Locally led development (LLD) has gained prominence as an approach that operationalises development effectiveness principles in practice. Over time, official development assistance from members of the Development Assistance Committee (DAC) reaching local actors has increased gradually, reflecting a series of policy commitments by the DAC across development, humanitarian and peacebuilding contexts. LLD is now widely recognised as a framework that places local actors at the centre of shaping and driving their own development trajectories.
Yet, for most DAC members, translating these commitments into consistent policies, programme design, funding practices and institutional behaviour remains a work in progress.

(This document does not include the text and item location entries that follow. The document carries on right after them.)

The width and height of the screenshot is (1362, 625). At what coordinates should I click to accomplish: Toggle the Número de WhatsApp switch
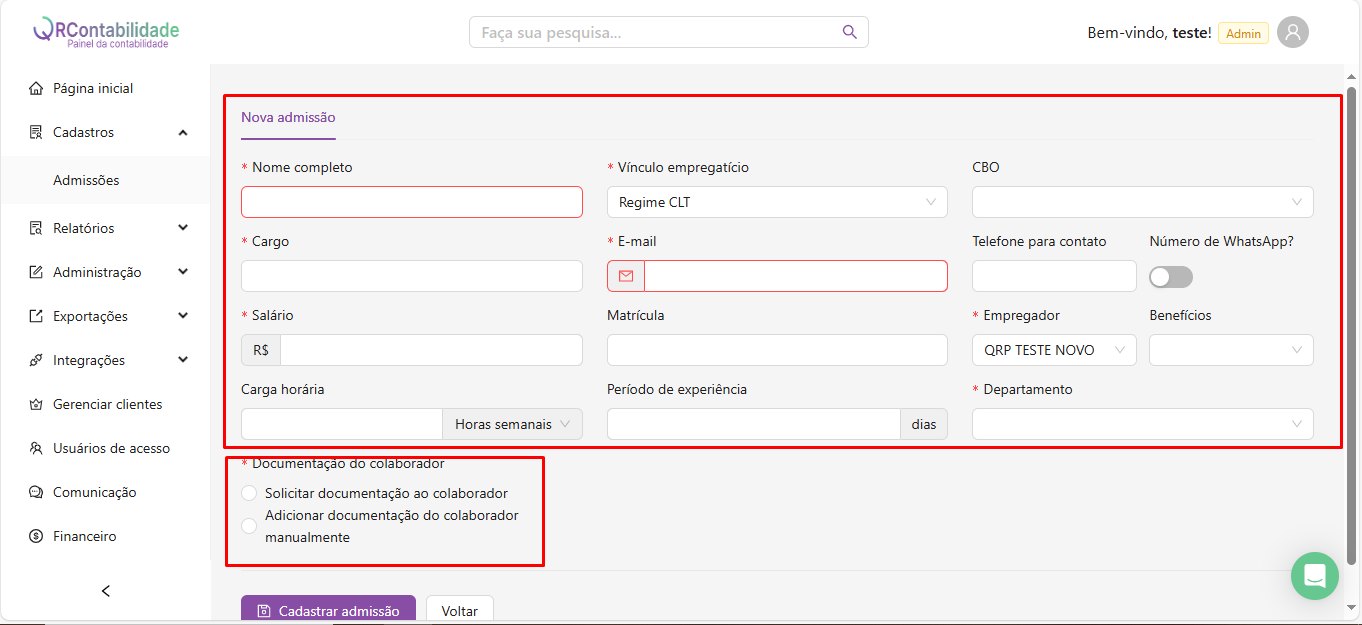(x=1171, y=277)
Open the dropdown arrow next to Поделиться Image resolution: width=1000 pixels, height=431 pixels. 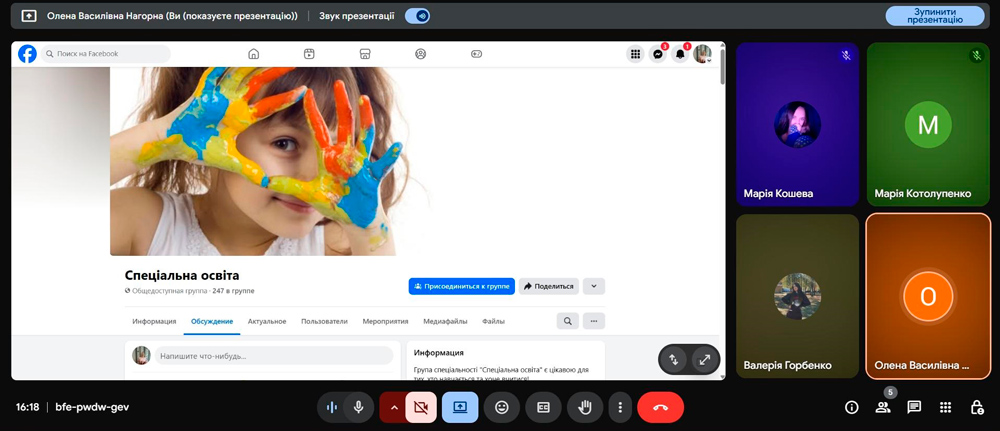(594, 286)
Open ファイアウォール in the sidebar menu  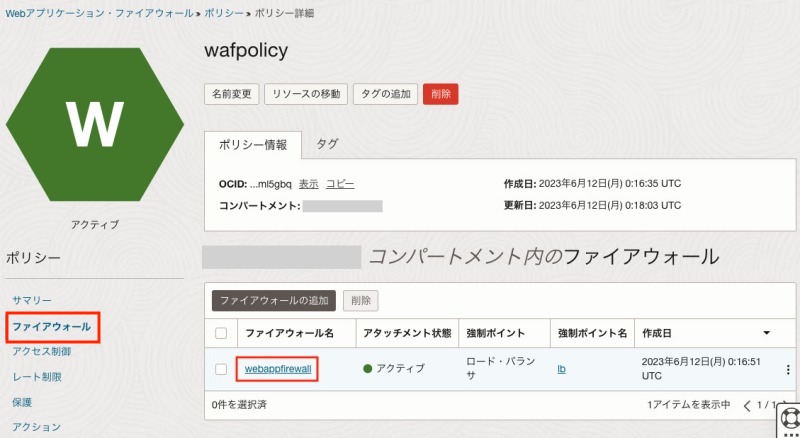click(x=52, y=326)
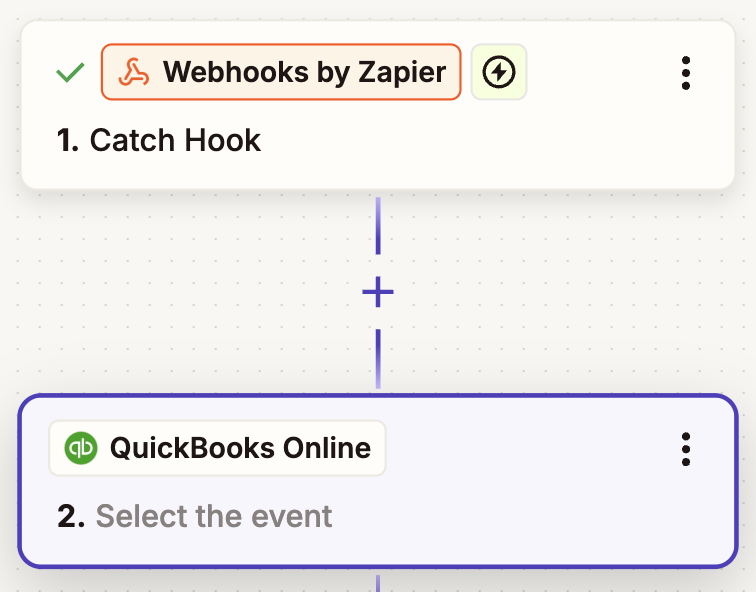Viewport: 756px width, 592px height.
Task: Open the three-dot menu on Catch Hook step
Action: [685, 73]

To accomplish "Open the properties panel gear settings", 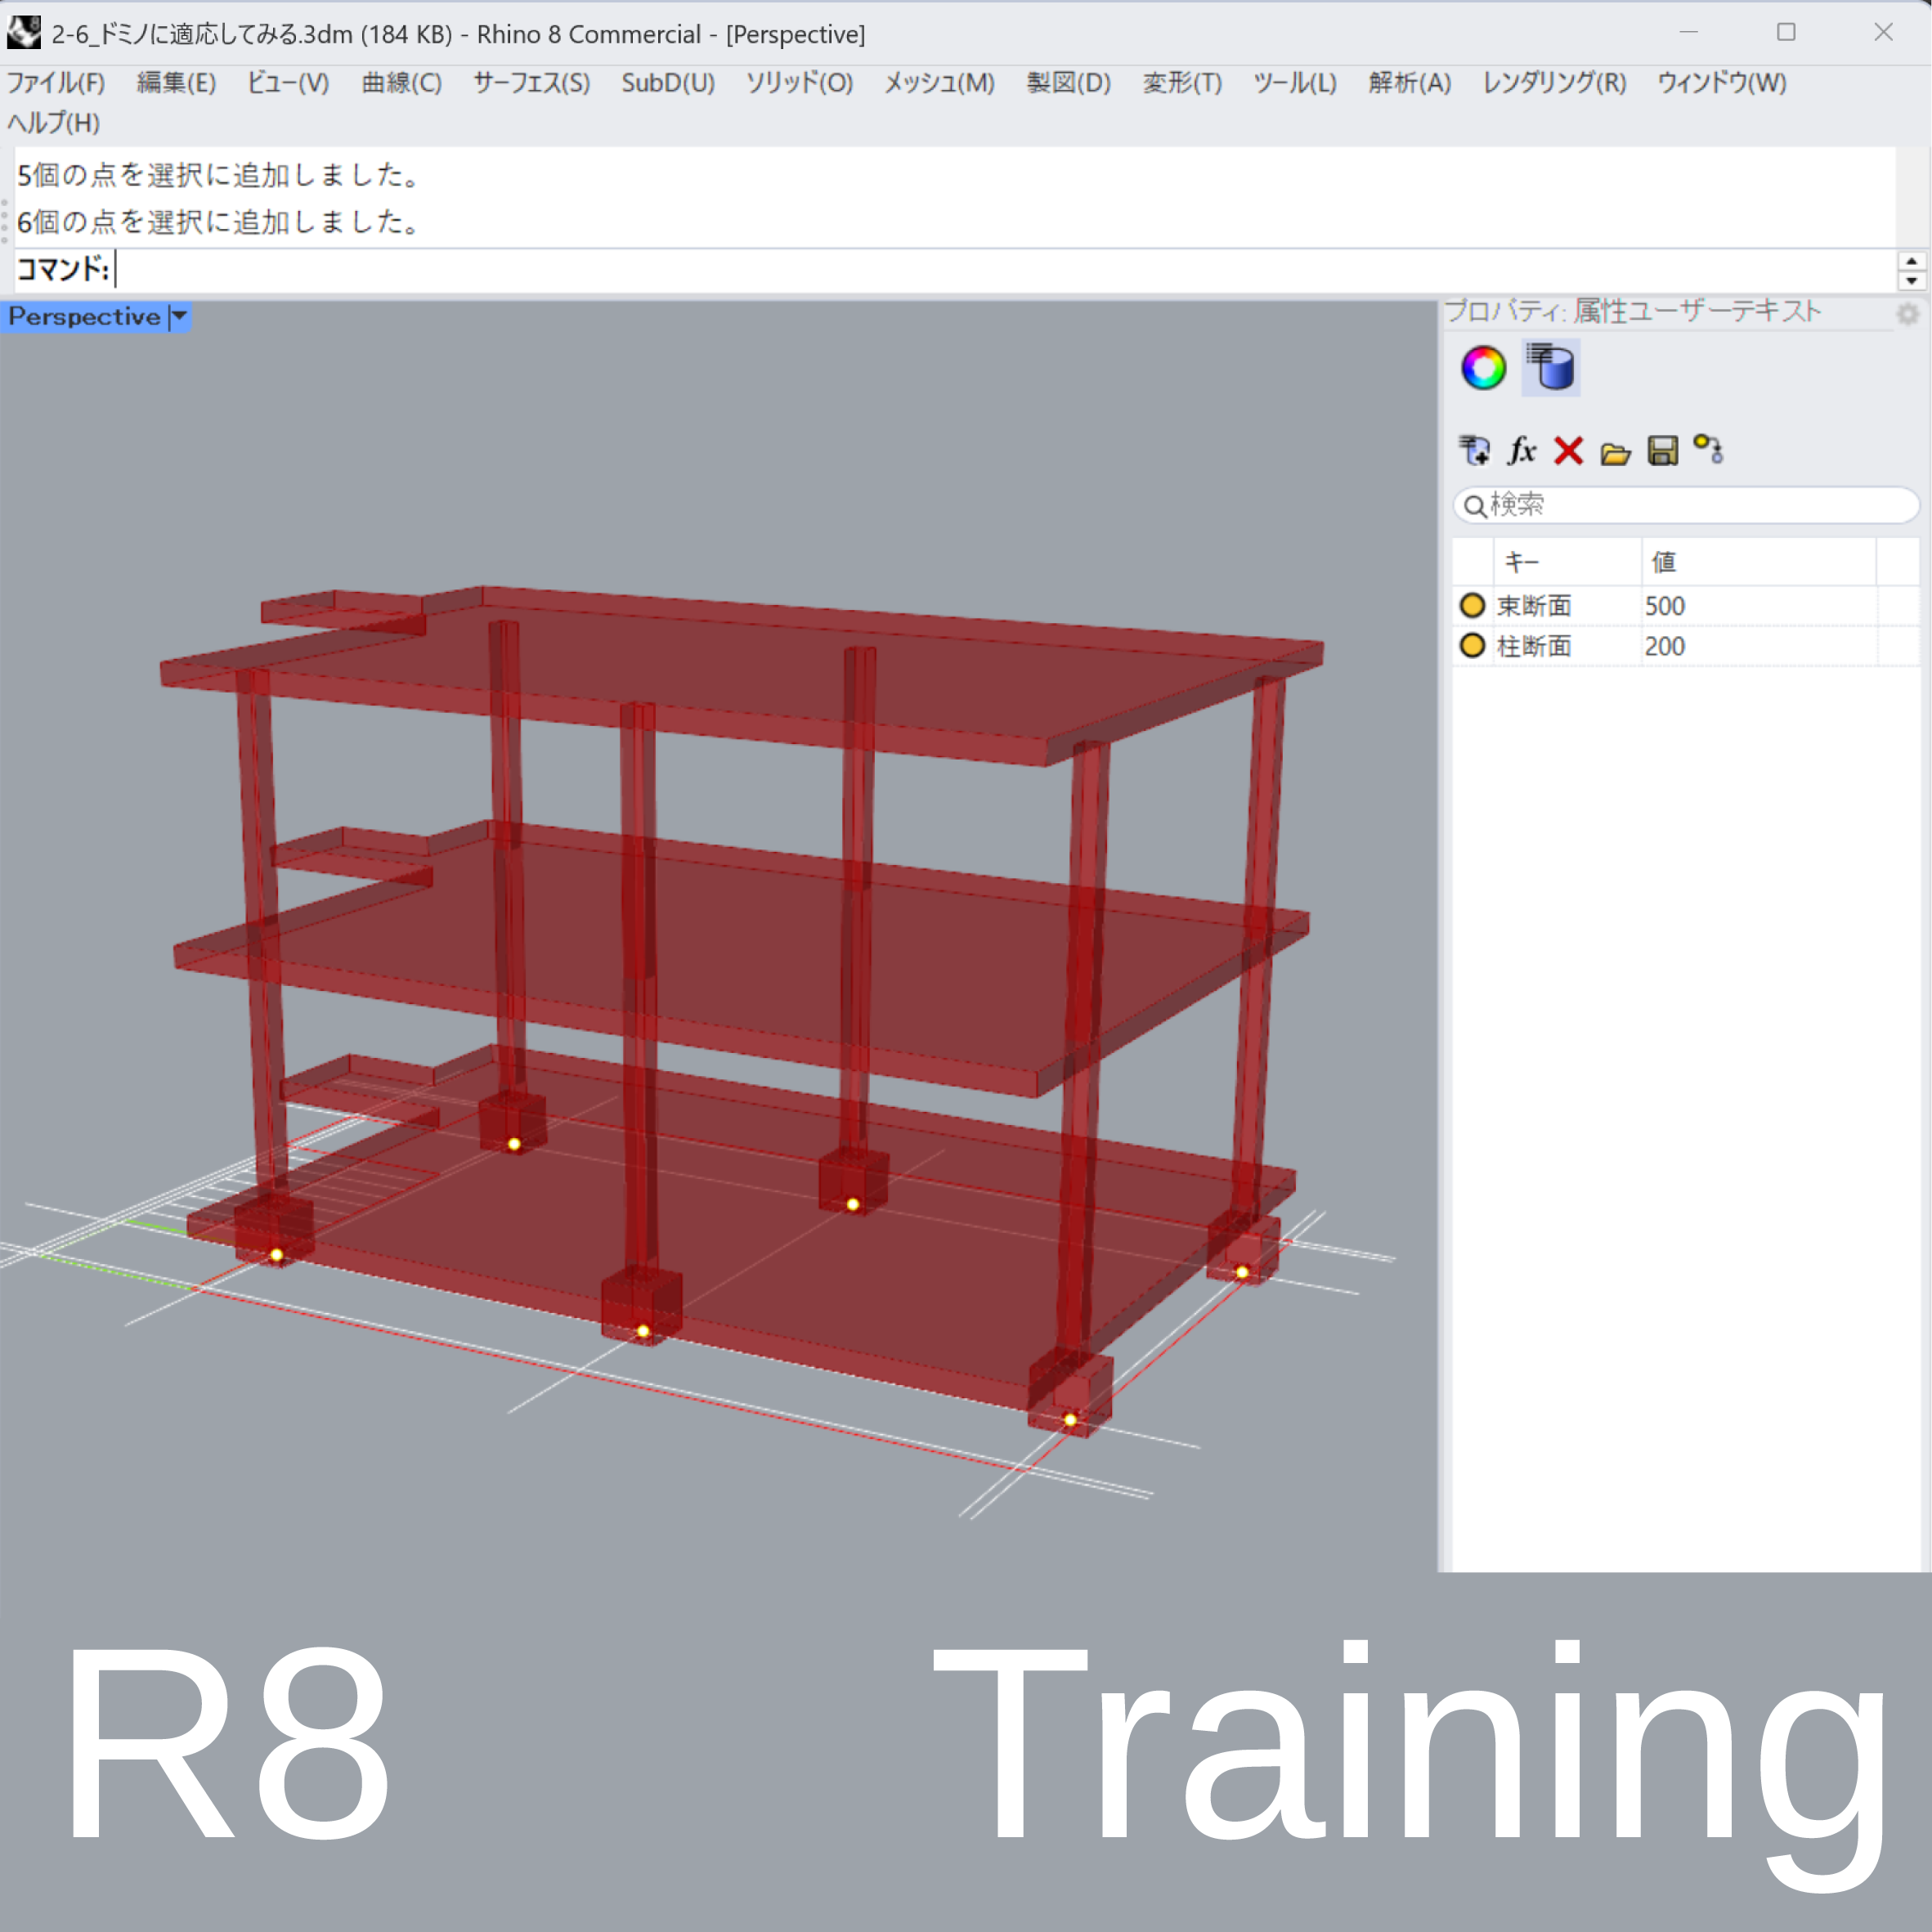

Deep-rooted mindsets and operational, financial and institutional constraints continue to a varying degree to shape how development partners and their intermediaries allocate power, agency and resources to diverse local actors across the development system. Turning ambition into practice requires mobilising core institutional functions, such as human resources, procurement, finance and risk management, to align systems, incentives and behaviours with LLD objectives.
These practical guidelines aim to inspire and support DAC members to enable LLD more deliberately and at a greater pace, by reflecting on how their existing systems can evolve, where new approaches may be tested, and how collective action by DAC Members can respond to local actors’ calls to strengthen local agency, rebalance power and build a renewed culture of global solidarity to underpin the international development system. This includes examining how internal governance arrangements and decision-making structures may shape, and in some cases constrain, the extent to which locally led approaches can be meaningfully advanced in practice.